A medida gerou protestos em círculos religiosos e conservadores em um país que pratica o Islã fundamentalista.

O ministro dos Assuntos Islâmicos, Abdullatif al-Sheikh, justificou esta decisão invocando a saúde e o bem-estar das crianças e dos idosos.

"Aqueles que querem orar não precisam esperar pelo chamado do imã para orar", afirmou o ministro em um vídeo transmitido pela televisão pública. "Eles já deveriam estar na mesquita mais cedo", acrescentou.

As televisões já transmitem orações e sermões sobre o Alcorão, lembrou o ministro, sugerindo que as mesquitas não precisam insistir nisso.

Em um país que abriga dezenas de milhares de mesquitas, a decisão foi bem recebida, mas provocou reações nas redes sociais.

O ministro avaliou que as críticas vêm de "inimigos do reino" que desejam "incitar a opinião pública".

A medida está em linha com a política de liberalização promovida pelo príncipe herdeiro e governante de fato do reino, Mohamed bin Salman.

O príncipe herdeiro ordenou o levantamento de várias proibições ou restrições, como a que proibia as mulheres de dirigir, e autorizou shows com público masculino e feminino ao mesmo tempo, o que antes era estritamente proibido.

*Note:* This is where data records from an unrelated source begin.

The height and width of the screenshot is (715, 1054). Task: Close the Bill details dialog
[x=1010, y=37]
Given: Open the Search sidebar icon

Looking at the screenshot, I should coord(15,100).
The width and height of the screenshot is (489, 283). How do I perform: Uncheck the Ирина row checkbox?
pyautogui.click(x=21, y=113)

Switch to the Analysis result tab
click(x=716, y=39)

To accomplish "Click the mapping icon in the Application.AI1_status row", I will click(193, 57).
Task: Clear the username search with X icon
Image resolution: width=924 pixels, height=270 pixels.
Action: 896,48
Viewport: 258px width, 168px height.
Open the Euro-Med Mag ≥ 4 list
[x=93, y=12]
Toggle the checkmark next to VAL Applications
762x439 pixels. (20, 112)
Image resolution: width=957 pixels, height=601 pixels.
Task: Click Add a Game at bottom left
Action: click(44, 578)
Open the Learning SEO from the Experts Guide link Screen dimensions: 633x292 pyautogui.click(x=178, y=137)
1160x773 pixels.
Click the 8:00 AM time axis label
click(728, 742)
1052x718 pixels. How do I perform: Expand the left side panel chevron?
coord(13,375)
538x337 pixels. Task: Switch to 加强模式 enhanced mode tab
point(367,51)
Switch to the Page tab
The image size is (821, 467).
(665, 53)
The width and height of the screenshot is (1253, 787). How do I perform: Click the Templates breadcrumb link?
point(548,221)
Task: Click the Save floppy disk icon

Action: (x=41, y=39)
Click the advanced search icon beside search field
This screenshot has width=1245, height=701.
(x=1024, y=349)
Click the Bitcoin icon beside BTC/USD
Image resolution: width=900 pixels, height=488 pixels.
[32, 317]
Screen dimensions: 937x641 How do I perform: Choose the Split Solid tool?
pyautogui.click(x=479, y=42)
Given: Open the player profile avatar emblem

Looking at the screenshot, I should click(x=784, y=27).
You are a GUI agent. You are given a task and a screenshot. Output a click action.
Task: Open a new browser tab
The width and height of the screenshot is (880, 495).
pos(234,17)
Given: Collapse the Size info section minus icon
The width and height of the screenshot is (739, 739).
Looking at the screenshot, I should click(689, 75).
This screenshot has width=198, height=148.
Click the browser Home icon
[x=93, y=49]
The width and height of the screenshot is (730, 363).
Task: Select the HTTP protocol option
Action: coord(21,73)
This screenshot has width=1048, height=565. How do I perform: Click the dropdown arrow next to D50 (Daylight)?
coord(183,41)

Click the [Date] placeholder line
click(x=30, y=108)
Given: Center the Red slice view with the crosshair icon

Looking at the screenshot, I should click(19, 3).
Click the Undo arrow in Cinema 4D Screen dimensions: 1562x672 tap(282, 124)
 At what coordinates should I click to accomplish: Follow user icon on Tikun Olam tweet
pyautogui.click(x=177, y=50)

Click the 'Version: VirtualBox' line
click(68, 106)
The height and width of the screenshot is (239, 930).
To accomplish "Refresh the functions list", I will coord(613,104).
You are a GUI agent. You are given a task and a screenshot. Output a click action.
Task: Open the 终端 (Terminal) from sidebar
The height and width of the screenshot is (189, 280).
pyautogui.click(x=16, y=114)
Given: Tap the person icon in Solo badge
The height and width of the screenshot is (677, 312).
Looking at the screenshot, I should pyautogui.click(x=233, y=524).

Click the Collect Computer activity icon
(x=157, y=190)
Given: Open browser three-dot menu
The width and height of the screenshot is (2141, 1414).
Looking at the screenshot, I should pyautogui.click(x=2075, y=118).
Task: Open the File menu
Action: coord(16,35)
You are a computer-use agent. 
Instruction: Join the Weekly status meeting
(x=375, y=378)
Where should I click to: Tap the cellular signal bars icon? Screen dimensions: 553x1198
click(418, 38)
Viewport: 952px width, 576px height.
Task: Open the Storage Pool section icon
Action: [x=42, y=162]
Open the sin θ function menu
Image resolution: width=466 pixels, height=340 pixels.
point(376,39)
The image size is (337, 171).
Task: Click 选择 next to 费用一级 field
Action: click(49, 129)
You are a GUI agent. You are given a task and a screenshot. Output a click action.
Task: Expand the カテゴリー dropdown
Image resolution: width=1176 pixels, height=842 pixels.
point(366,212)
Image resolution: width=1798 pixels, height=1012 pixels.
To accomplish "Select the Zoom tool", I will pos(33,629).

Essa flexibilização foi bem recebida por muitos sauditas em um país onde dois terços da população tem menos de 30 anos.

O reino também limitou o poder da polícia religiosa.

O príncipe herdeiro prometeu uma Arábia Saudita "moderada" em sua tentativa de romper com sua imagem austera, mas ao mesmo tempo reprime os dissidentes.

Nos últimos três anos, o país prendeu dezenas de mulheres ativistas, clérigos, jornalistas e membros da família real.